- The Washington Times - Tuesday, June 2, 2009

Slowing the annual growth rate of health care costs by 1.5 percentage points would save the average family $2,600 annually, according to a White House report scheduled to be released Tuesday.

The White House’s Council of Economic Advisers (CEA) said families would save $2,600 in 2020 and $10,000 by 2030.

The group argues that cutting the health care growth rate would slow the increase in the federal budget deficit, lower the unemployment rate, increase the labor supply and improve economic well-being, all of which would have positive benefits to the economy.

Cutting the annual growth rate would increase the country’s gross domestic product by more than 2 percent in 2020 and 8 percent in 2030.

The Council’s report isn’t based on any particular reform plan being proposed, but instead based on President Obama’s goal to reduce the health care cost growth rate by 1.5 percent.

That’s the same pledge made by a group of trade associations at the White House last month.

The report does, to some extent, advocate for expanding insurance coverage.

“There is no way that we can expand coverage if [costs] are not under control,” said Christina Romer, chairwoman of the CEA, in a conference call with reporters. “Expanding coverage is part of the way that we can get the slowing of the growth rate of health care costs.”

“If we do reform well — if we make the tough choices to [slow the rate of increase] the key impact is, it’s very good for the economy,” she said. “How this will all play out is unknown.”

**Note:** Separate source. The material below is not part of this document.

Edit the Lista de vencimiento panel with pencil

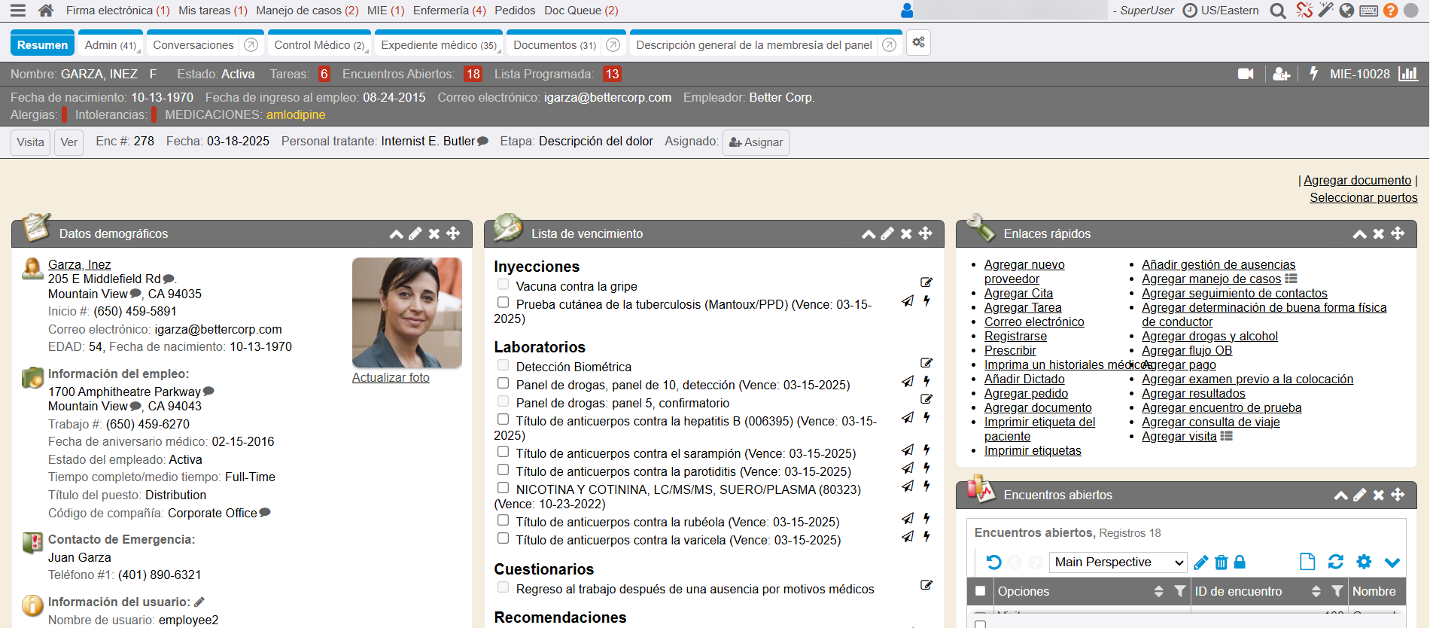(887, 234)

The CEA argues that “genuine health care reform” — which it doesn’t fully define — would raise standards of living by improving efficiency; raise the national saving rate; lower the unemployment rate and improve the function of the labor market with healthier employees; and increase the economic well-being of the uninsured.

There are about 46 million Americans without health insurance.

CEA estimates that without health care reform, that figure would likely rise to 72 million in 2040, adding that small businesses tend not to provide coverage.